Daphne smiled. “Have you been up to something I should know about?”

“Sadly, no. My life is still that of the dull academic. Seriously, though, what’s up? You’re going to teach next semester, aren’t you?”

“I wouldn’t miss it for the world. The students are great, and I love being back in academia.”

“Then what can I do for you?”

“You know about the body parts we found in the woods?”

Ostgard sobered.

“We’ve made an identification, and I need to know if the victim was a law student. When I tried to get information out of the registrar’s office at the college, it took me forever, so I thought I’d go to the top and see if you can cut through the red tape.”

“Of course. Give me the name.”

Ostgard grabbed a pen, but he set it down as soon as Daphne identified the victim.

“I’m afraid you’ve made a mistake,” Ostgard said.

“I don’t think so. My information is pretty solid.”

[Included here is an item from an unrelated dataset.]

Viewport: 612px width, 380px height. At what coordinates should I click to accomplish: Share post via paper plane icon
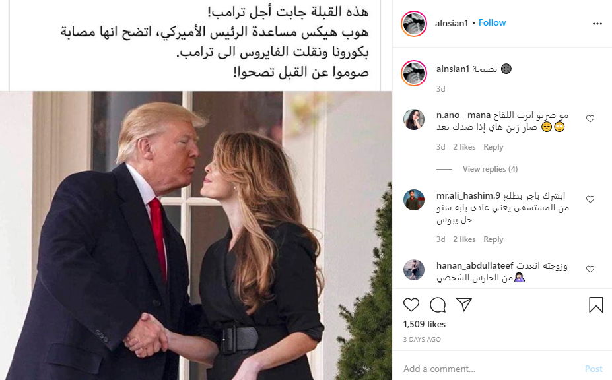coord(464,304)
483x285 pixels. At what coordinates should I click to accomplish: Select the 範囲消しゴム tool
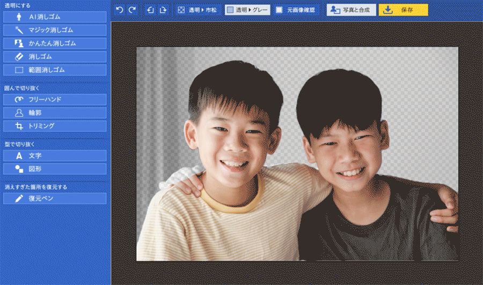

“Then check it again. Harriet Lezak is not only alive, but she’s a clerk at the United States Supreme Court.”

Daphne’s face showed her confusion. “That’s a very prestigious position. No offense, Tom, but I thought the justices took their clerks from schools like Harvard and Yale. Has La Follette Law ever placed anyone else on the Court?”

The dean looked torn.

“What’s the problem?” Daphne asked.

“I know something about the appointment that I swore to keep secret,” Ostgard said.

“This is a murder investigation, Tom.”

“I know. That’s the only reason I’m considering telling you, but I need your assurance that you’ll keep what I say confidential unless it’s absolutely necessary to reveal it.”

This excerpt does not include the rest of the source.